# Assignment 4: Keyphrase Extraction, Named Entity Recognition & Neural Models

Due: Monday, February 06, 2023, at 2pm via Moodle

**Team Members** `<Fill out>`

Please note that this assignment comes with quite a number of artifacts, totaling somewhere around 5 GB of necessary disk space. In case you are running into issues or do want to keep your environment "clean", we suggest the use of [Google Colab](https://colab.research.google.com/).

In [None]:
%%bash
. ~/.bashrc
python3 -m pip install keybert
python3 -m pip install git+https://github.com/LIAAD/yake
python3 -m pip install transformers
python3 -m pip install datasets
python3 -m pip install nltk
python3 -m pip install spacy
# Install necessary packages for all questions

## Task 1: Keyphrase Extraction (5 + 3 + 3 + 5) = 16 Points

In this task, we will implement our own unsupervised keyphrase extraction (KPE) module utilizing a simple grammatical ruling system, which we apply to a Sherlock Holmes novel.
To generate TF-IDF-weighted phrases, we will be using the entire collection of Sir Arthur Donan Coyle novels to calculate document frequencies.
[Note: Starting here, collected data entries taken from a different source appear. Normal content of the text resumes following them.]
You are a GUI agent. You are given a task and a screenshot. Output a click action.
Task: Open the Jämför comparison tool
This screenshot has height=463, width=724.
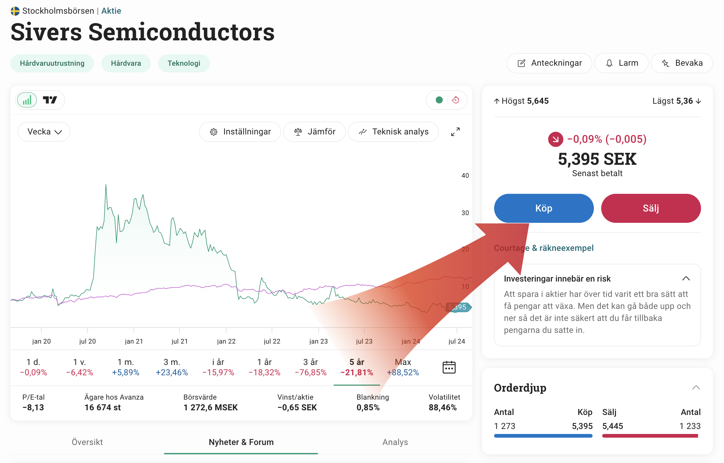click(315, 132)
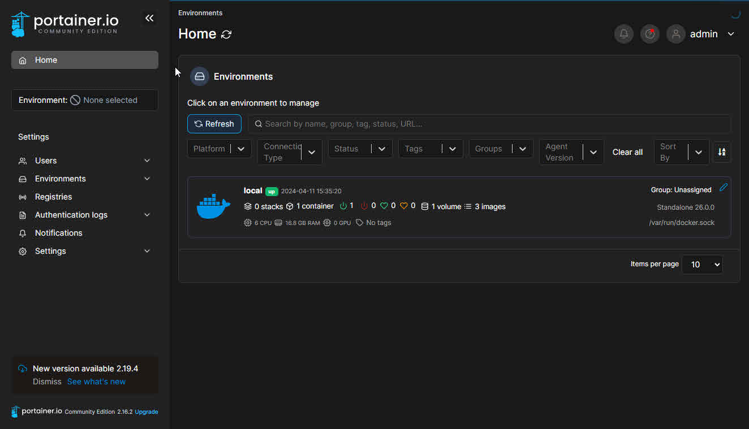Open the notifications bell icon in header
The height and width of the screenshot is (429, 749).
click(x=623, y=34)
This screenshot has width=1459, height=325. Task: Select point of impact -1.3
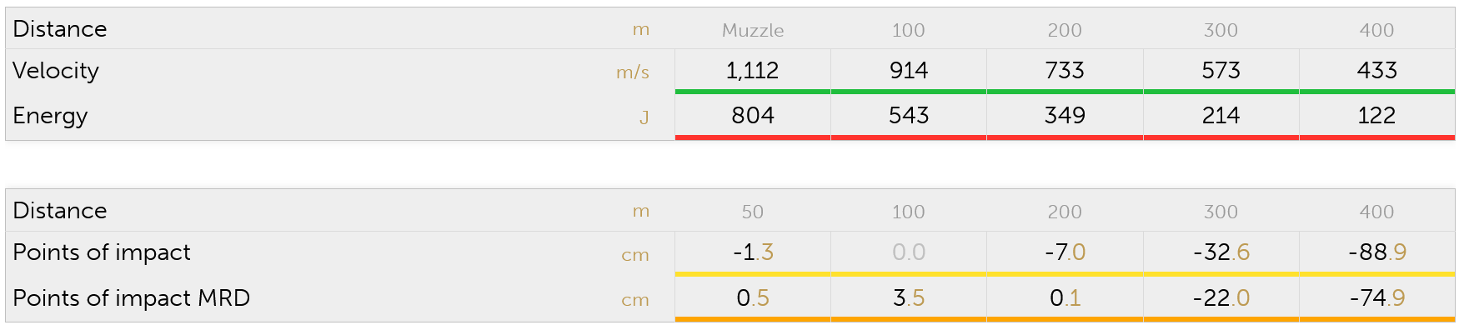click(753, 253)
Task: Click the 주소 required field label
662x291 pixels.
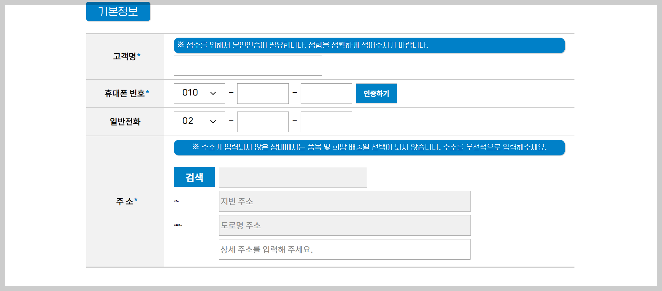Action: 125,200
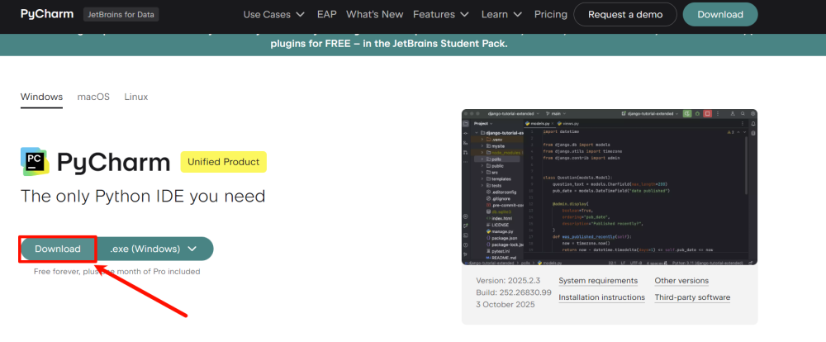Switch to the macOS tab
The width and height of the screenshot is (826, 342).
[x=93, y=97]
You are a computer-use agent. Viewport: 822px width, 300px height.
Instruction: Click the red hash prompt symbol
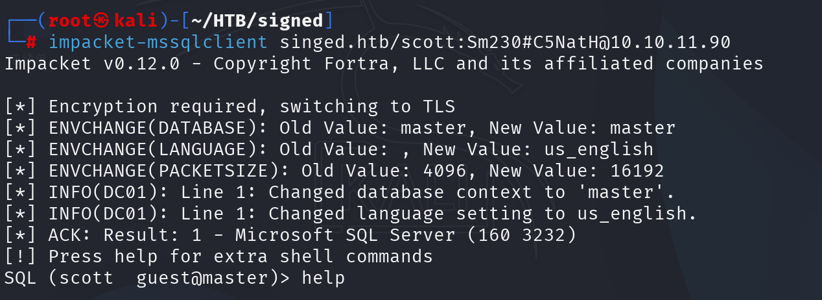point(32,43)
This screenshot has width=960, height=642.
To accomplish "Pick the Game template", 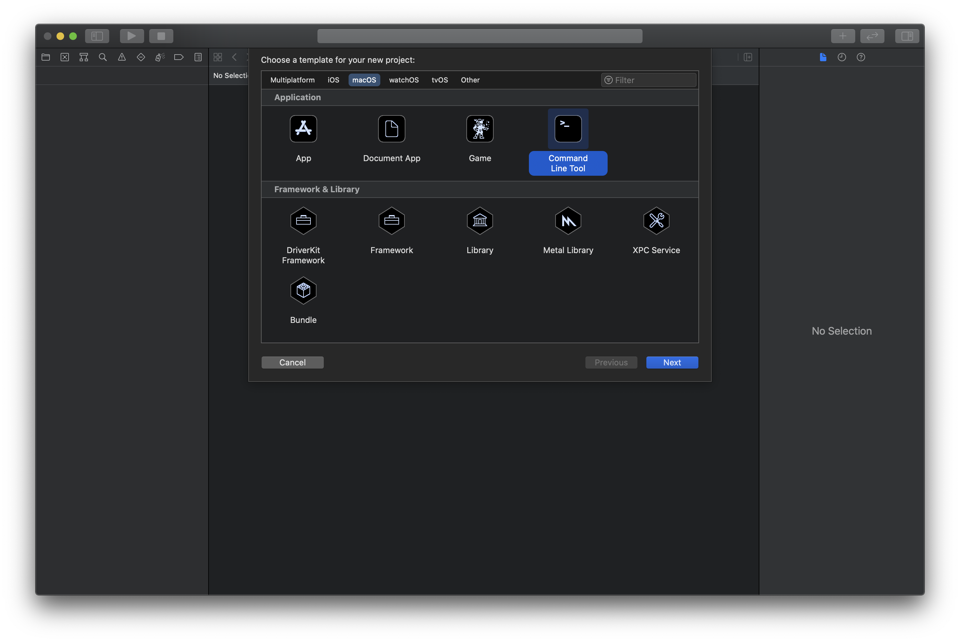I will [479, 129].
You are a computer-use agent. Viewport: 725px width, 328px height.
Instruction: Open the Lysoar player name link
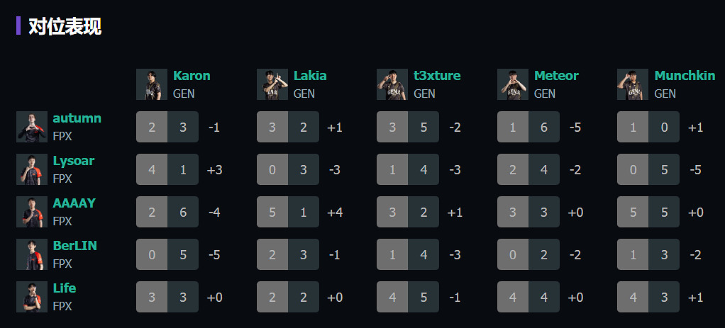[73, 161]
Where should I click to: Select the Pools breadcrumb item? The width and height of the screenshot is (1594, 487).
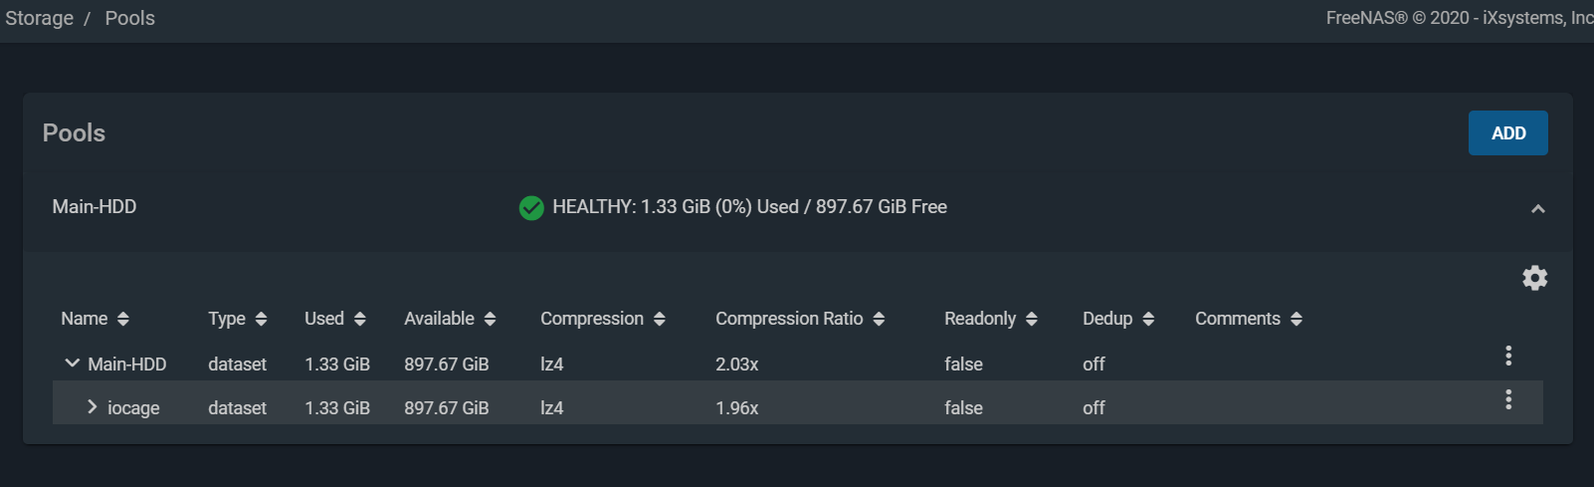(x=130, y=18)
Finally, we compare the results to general-purpose KPE libraries.

### Sub Task 1: Unsupervised Keyphrase Extraction System (5 Points)

#### 1. Candidate Generation
We will need to generate a set of suitable candidate phrases first, which can then be ranked as keyphrases later on. To do this, we will again be using spaCy's, this time its rule-based [`Matcher` class](https://spacy.io/api/matcher).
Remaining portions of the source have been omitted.